Imagine if the National Osteoporosis Foundation says that 10.2 million Americans have complete osteoporosis and 43.3 million more have low bone density. Rattandeep Singh, MD, a rheumatologist at Piedmont Hospital, says this disease causes 700,000 vertebral fractures and 300,000 hip fractures in this population each year. When things are like this in the first world, you can only imagine what they are like here in Latin America. And leaves you at risk for fractures, but these things make it clear that older people are more likely to die, and science has shown this.
The sooner you start taking care of yourself, the less likely you are to develop brittle bones.
This disease, characterized by low bone density and structural deterioration of bone tissue, is more common than you might think. Some things you can’t change, like your genes, age, or gender, but there are many more things you can change. So, if you want to build strong bones now that you’re young, strong and full of life, see what the best experts have to say about it. We are sure that you will benefit from starting to follow the tips on how to prevent osteoporosis.
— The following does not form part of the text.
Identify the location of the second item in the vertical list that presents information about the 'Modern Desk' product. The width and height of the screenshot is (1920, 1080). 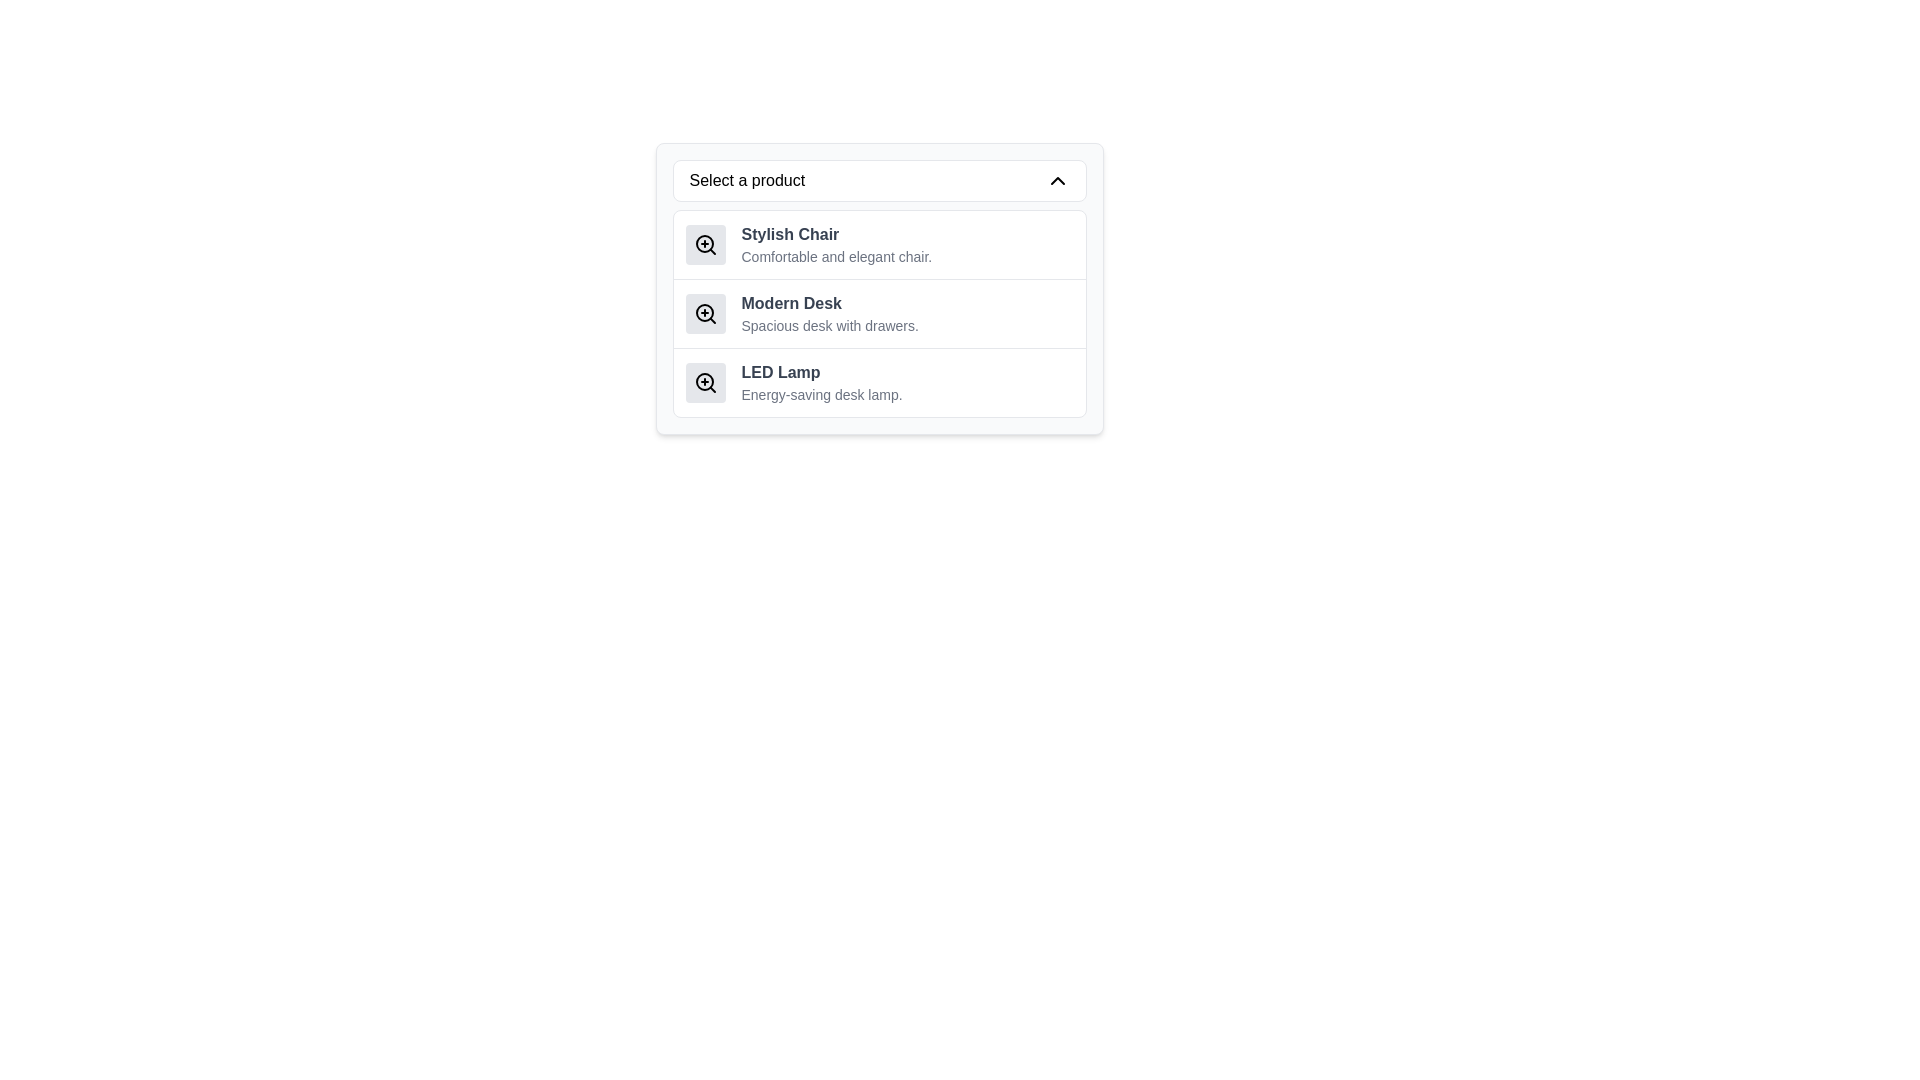
(879, 313).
Start consuming products rich in calcium
Calcium is the most abundant mineral in your body, so it’s important to get the right amount of this nutrient: every adult should get 1000mg of calcium every day, but if you’re over 50 or over 70, you should getting 1200mg. If you don’t get enough calcium, your body starts breaking down bone to get what it needs. This causes you to lose bone mass. What’s there to eat? dairy, sardines, salmon, fortified foods (such as juices, soy milk, tofu, and grains), leafy green vegetables (kale, spinach, and broccoli), and even supplements, if you need them, are all good sources of calcium. Keep in mind that food labels are based on the recommendation of 1,000 mg per day, so if it says “25% calcium,” it means each serving contains 250 mg.
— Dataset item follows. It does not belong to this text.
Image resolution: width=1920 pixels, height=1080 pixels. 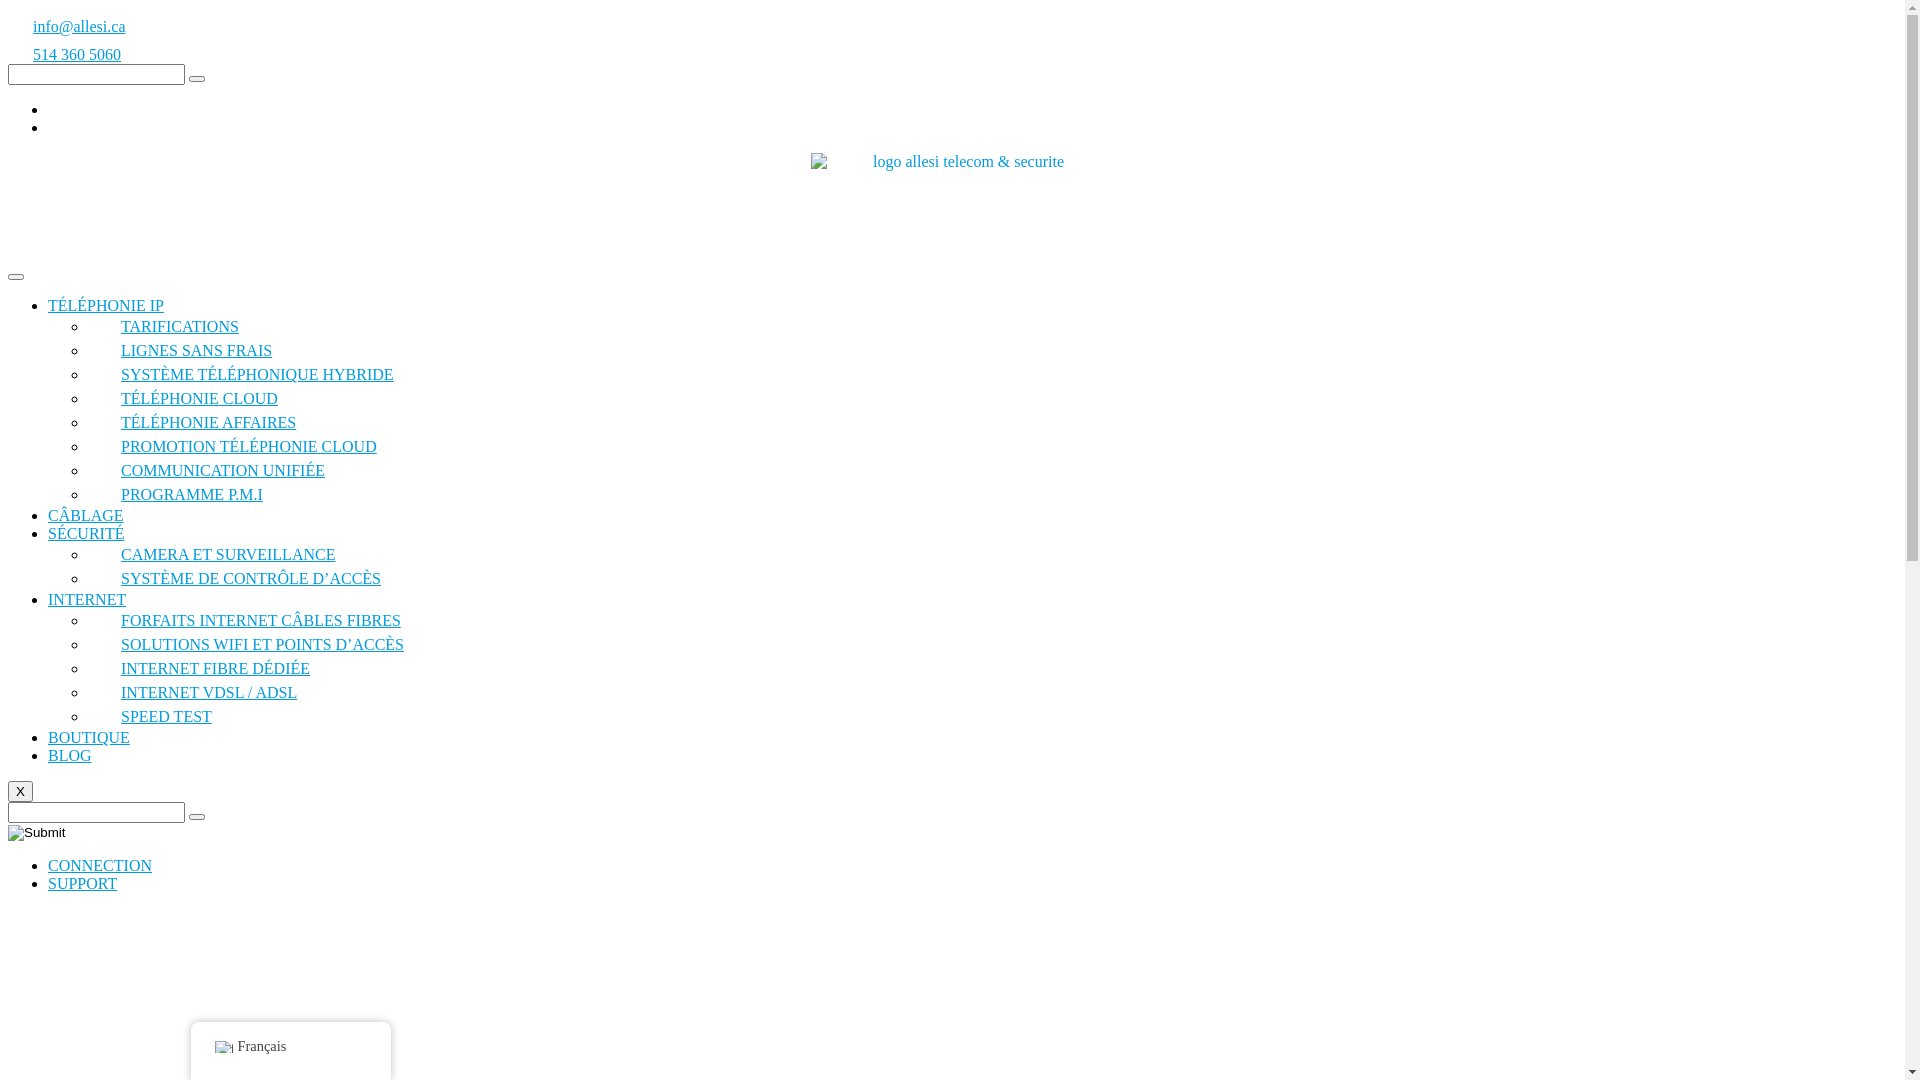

Calcium is useless if there is no vitamin D
This vitamin helps protect your bones, but more importantly, it helps your bones absorb and retain calcium. Your liver and kidneys thrive when you’re out in the sun, but if you don’t get enough sun because you’re indoors a lot, have darker skin, or live in a place with few sunny days, you may want to take a supplement: 600 IU per day if you are 70 or younger and 800 IU if you are 71 or older. Everyone knows about calcium, but if there is no vitamin D, there are no benefits. so you need to learn how to prevent osteoporosis.
Protein isn’t just for muscles
Keep in mind that protein is a structural macronutrient. Just as it builds your muscles, it builds your organs, tissues and bones. Studies have shown that eating more protein makes bones stronger, and the best news is that you can get the 0.8g of protein per kilogram of body weight per day from animal or plant sources.
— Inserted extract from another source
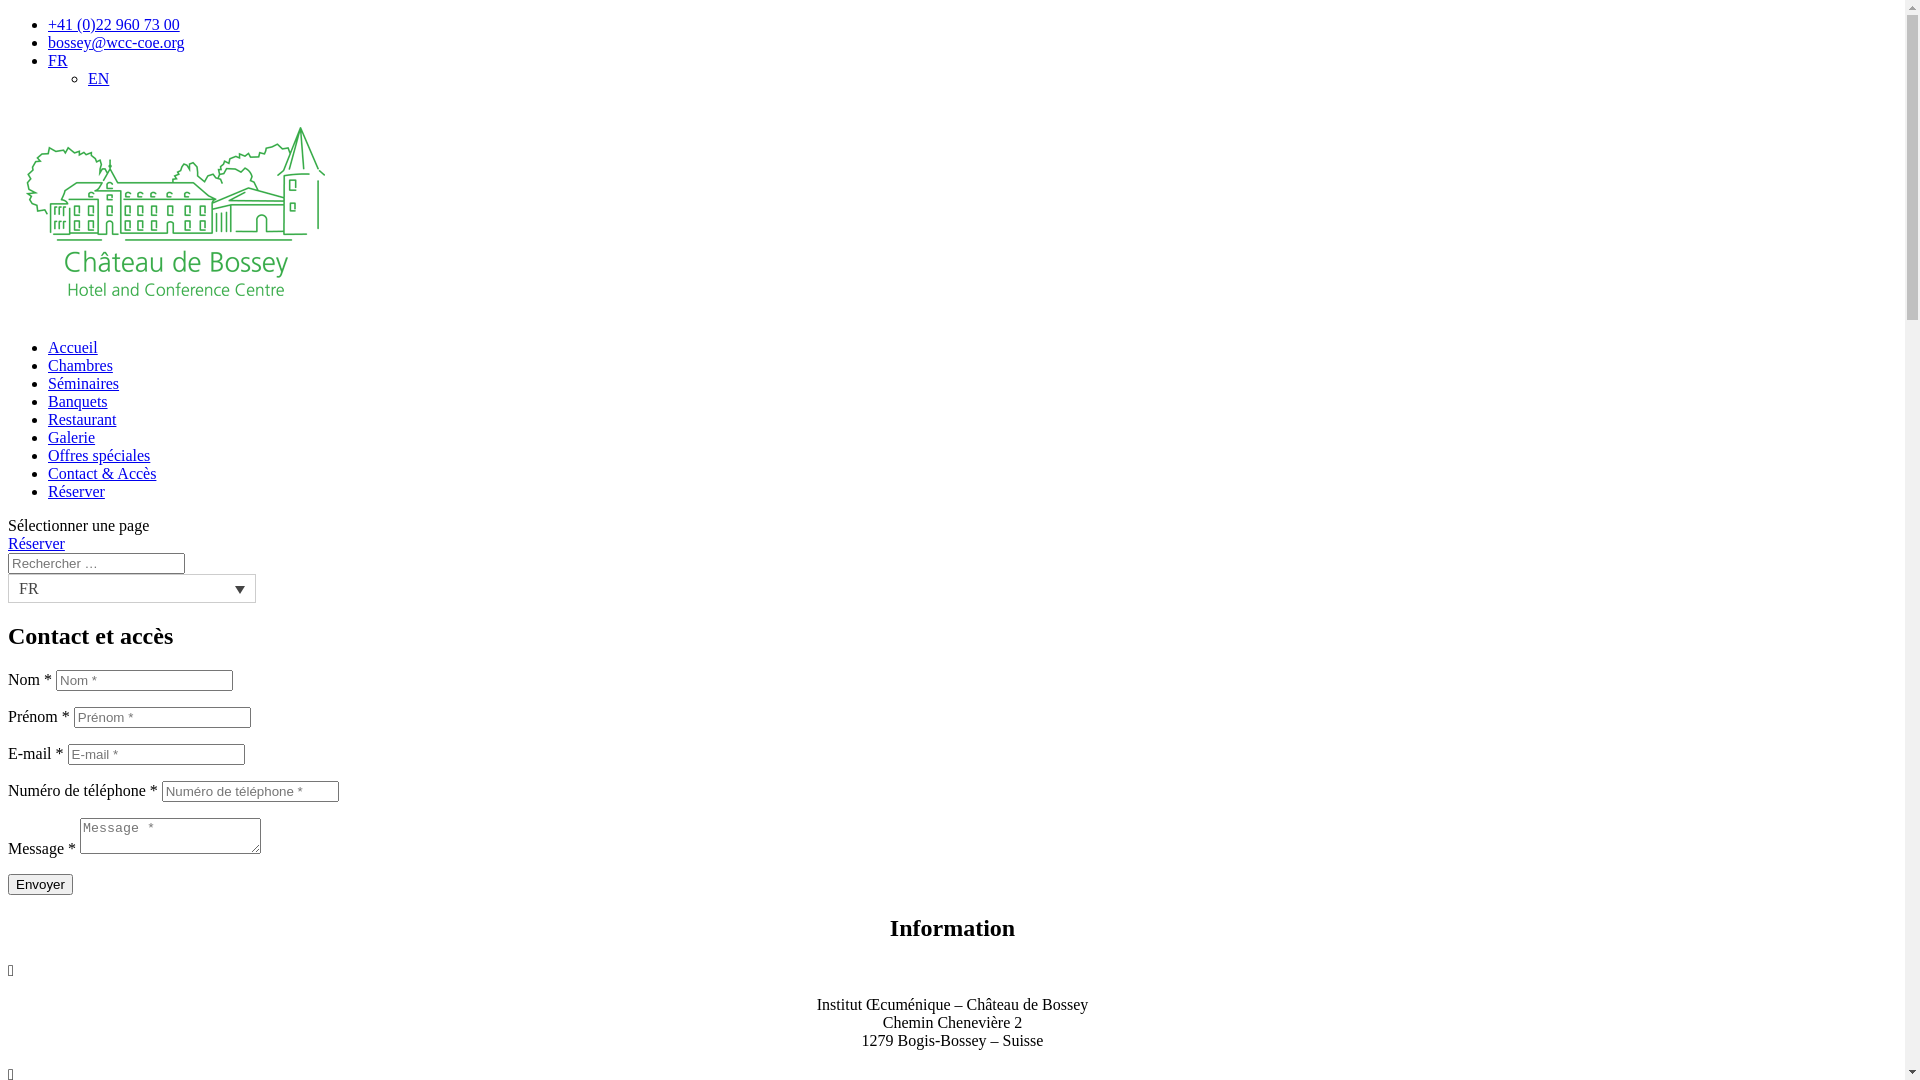  Describe the element at coordinates (77, 401) in the screenshot. I see `'Banquets'` at that location.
Do exercises with weight, strength or resistance
Low-impact aerobic exercise, such as dancing, walking, running on a treadmill, or walking, help build and maintain strong bones. Weightlifting exercises, such as those that use machines, weights, or bars, will help you build muscle strength, improve your balance, and make your bones more flexible. This also makes it less likely that you will trip, be injured or break something. To get the benefits, do them for 30-40 minutes 3-4 times a week.
Say goodbye to alcohol and cigarettes
You already know that one reason to give up alcohol and cigarettes is that they’re both bad for your bones. More bone loss occurs if you drink more than two alcoholic drinks per day. If you smoke, your risk of bone loss doubles and your risk of fracture is much higher.
Drink less or avoid soft drinks
Researchers have found that colas cause more bone loss than other soft drinks or carbonated drinks. This is because they contain too much phosphorus, which makes it difficult for the body to absorb calcium. There is nothing like drinking natural water or water containing other nutrients. For example, you can drink green tea instead of coffee or soda to get the same effect.
The most terrible of all: moderate your coffee consumption
That’s true, but sad. Caffeinated drinks can make it harder for your body to absorb calcium. So you shouldn’t drink too much of it, even if you love it, yes. Do not drink more than two or three caffeinated drinks, such as coffee, tea with caffeine or soda. So start counting.
There is nothing you can do to prevent the disease if you do not know how to prevent osteoporosis.